◆ **AVAILABLE DATA**:
....
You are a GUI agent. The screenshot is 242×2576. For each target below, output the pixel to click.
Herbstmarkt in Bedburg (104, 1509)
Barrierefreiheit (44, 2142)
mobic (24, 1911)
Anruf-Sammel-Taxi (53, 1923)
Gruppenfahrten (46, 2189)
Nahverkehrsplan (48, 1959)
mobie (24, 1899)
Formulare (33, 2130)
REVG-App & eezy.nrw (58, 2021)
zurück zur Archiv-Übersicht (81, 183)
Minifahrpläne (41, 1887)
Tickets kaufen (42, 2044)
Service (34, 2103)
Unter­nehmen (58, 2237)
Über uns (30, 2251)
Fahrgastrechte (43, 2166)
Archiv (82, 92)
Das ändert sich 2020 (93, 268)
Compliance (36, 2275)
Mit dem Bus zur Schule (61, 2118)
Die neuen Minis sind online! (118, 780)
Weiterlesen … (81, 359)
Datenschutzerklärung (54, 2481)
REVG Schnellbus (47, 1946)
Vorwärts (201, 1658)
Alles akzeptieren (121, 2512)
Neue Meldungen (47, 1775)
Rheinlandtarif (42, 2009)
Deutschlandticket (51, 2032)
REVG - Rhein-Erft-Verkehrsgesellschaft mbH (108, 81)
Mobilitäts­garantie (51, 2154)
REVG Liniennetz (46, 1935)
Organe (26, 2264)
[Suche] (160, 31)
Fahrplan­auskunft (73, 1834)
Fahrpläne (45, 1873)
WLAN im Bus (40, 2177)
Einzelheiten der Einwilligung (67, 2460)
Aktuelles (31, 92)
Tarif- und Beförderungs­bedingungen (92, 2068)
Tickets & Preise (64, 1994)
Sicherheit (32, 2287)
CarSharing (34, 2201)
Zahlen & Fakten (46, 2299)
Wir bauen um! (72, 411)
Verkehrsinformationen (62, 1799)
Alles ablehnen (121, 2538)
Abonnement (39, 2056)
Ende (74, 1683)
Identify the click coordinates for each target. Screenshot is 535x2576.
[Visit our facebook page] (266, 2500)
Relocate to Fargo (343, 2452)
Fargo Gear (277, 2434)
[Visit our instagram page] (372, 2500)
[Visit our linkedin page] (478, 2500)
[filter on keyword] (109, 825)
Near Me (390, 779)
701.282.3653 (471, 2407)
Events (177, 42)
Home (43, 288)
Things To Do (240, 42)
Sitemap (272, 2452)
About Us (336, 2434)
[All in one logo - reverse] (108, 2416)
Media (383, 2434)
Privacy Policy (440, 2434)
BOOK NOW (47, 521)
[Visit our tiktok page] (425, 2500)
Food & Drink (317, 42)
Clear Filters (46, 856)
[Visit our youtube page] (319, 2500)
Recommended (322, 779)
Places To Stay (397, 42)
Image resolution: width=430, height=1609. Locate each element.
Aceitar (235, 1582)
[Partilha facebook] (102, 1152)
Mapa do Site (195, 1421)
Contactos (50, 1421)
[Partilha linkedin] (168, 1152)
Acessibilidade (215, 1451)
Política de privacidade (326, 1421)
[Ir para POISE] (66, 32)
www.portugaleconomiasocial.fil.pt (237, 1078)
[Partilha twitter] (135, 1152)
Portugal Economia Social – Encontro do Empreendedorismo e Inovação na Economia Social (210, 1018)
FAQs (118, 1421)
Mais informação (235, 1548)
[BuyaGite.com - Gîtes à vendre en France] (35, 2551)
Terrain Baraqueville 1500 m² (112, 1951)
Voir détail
....
◆ **WHAT THE TASK REQUIRES**:
Word for word, reproduce every line of the data.

◆ **RESULT OF THE TASK**:
You are a GUI agent. The screenshot is 242×2576. For each target below, output the pixel to click.
Herbstmarkt in Bedburg (104, 1509)
Barrierefreiheit (44, 2142)
mobic (24, 1911)
Anruf-Sammel-Taxi (53, 1923)
Gruppenfahrten (46, 2189)
Nahverkehrsplan (48, 1959)
mobie (24, 1899)
Formulare (33, 2130)
REVG-App & eezy.nrw (58, 2021)
zurück zur Archiv-Übersicht (81, 183)
Minifahrpläne (41, 1887)
Tickets kaufen (42, 2044)
Service (34, 2103)
Unter­nehmen (58, 2237)
Über uns (30, 2251)
Fahrgastrechte (43, 2166)
Archiv (82, 92)
Das ändert sich 2020 (93, 268)
Compliance (36, 2275)
Mit dem Bus zur Schule (61, 2118)
Die neuen Minis sind online! (118, 780)
Weiterlesen … (81, 359)
Datenschutzerklärung (54, 2481)
REVG Schnellbus (47, 1946)
Vorwärts (201, 1658)
Alles akzeptieren (121, 2512)
Neue Meldungen (47, 1775)
Rheinlandtarif (42, 2009)
Deutschlandticket (51, 2032)
REVG - Rhein-Erft-Verkehrsgesellschaft mbH (108, 81)
Mobilitäts­garantie (51, 2154)
REVG Liniennetz (46, 1935)
Organe (26, 2264)
[Suche] (160, 31)
Fahrplan­auskunft (73, 1834)
Fahrpläne (45, 1873)
WLAN im Bus (40, 2177)
Einzelheiten der Einwilligung (67, 2460)
Aktuelles (31, 92)
Tarif- und Beförderungs­bedingungen (92, 2068)
Tickets & Preise (64, 1994)
Sicherheit (32, 2287)
CarSharing (34, 2201)
Zahlen & Fakten (46, 2299)
Wir bauen um! (72, 411)
Verkehrsinformationen (62, 1799)
Alles ablehnen (121, 2538)
Abonnement (39, 2056)
Ende (74, 1683)
Identify the click coordinates for each target. Screenshot is 535x2576.
[Visit our facebook page] (266, 2500)
Relocate to Fargo (343, 2452)
Fargo Gear (277, 2434)
[Visit our instagram page] (372, 2500)
[Visit our linkedin page] (478, 2500)
[filter on keyword] (109, 825)
Near Me (390, 779)
701.282.3653 (471, 2407)
Events (177, 42)
Home (43, 288)
Things To Do (240, 42)
Sitemap (272, 2452)
About Us (336, 2434)
[All in one logo - reverse] (108, 2416)
Media (383, 2434)
Privacy Policy (440, 2434)
BOOK NOW (47, 521)
[Visit our tiktok page] (425, 2500)
Food & Drink (317, 42)
Clear Filters (46, 856)
[Visit our youtube page] (319, 2500)
Recommended (322, 779)
Places To Stay (397, 42)
Image resolution: width=430, height=1609. Locate each element.
Aceitar (235, 1582)
[Partilha facebook] (102, 1152)
Mapa do Site (195, 1421)
Contactos (50, 1421)
[Partilha linkedin] (168, 1152)
Acessibilidade (215, 1451)
Política de privacidade (326, 1421)
[Ir para POISE] (66, 32)
www.portugaleconomiasocial.fil.pt (237, 1078)
[Partilha twitter] (135, 1152)
Portugal Economia Social – Encontro do Empreendedorismo e Inovação na Economia Social (210, 1018)
FAQs (118, 1421)
Mais informação (235, 1548)
[BuyaGite.com - Gîtes à vendre en France] (35, 2551)
Terrain Baraqueville 1500 m² (112, 1951)
Voir détail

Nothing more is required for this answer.